La chiamavano bomber di provincia: gli anni più belli a Reggio Calabria, no?

“Magnifici. Il bello è che iniziò tutto con una ruota bucata. Io e Aimo Diana partimmo da Milano per andare all’aeroporto e firmare in sede, ma ci scoppiò uno pneumatico e restammo a piedi. Il carro attrezzi arrivò dopo ore. ‘Se inizia così facciamoci il segno della croce’, gli dissi”.

E invece segnò al debutto, contro la Lazio.

“Contro Stam e Couto, due colossi. Contro la Lazio anche il gol più bello della mia carriera: un destro al volo da posizione defilata, simile a quello di Van Basten contro l’Unione Sovietica nel 1988. La Gazzetta fece un titolo storico che conservo ancora oggi: ‘Bon Basten’. Con il 47 di piede mi è sempre venuto facile calciare al volo. E Mazzarri provava lo schema”.

Il gol più importante, però, fu un altro.

“Ogni 2 giugno i reggini mi scrivono dozzine di messaggi. Da giocatore cresciuto nel Brescia, segnare all’Atalanta nello spareggio per restare in Serie A fu un grande orgoglio. Lo ricorderò per tutta la vita, così come la pioggia che fece slittare la partita di un giorno.
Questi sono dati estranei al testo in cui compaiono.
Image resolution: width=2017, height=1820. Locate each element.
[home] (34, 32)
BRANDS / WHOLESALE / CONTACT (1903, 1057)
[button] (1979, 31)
Una tensione mai vista”.

Un rimpianto?

“Mi sarebbe piaciuto tornare in Serie A con la Reggina. Nel 2010-11 Foti allestì una squadra molto forte, ma ci fermammo ai playoff. Per il resto, rifarei tutte le scelte che ho fatto”.

Un treno mancato per poco?

“Il Milan. Mi cercarono nel 2007, ma restai alla Samp”.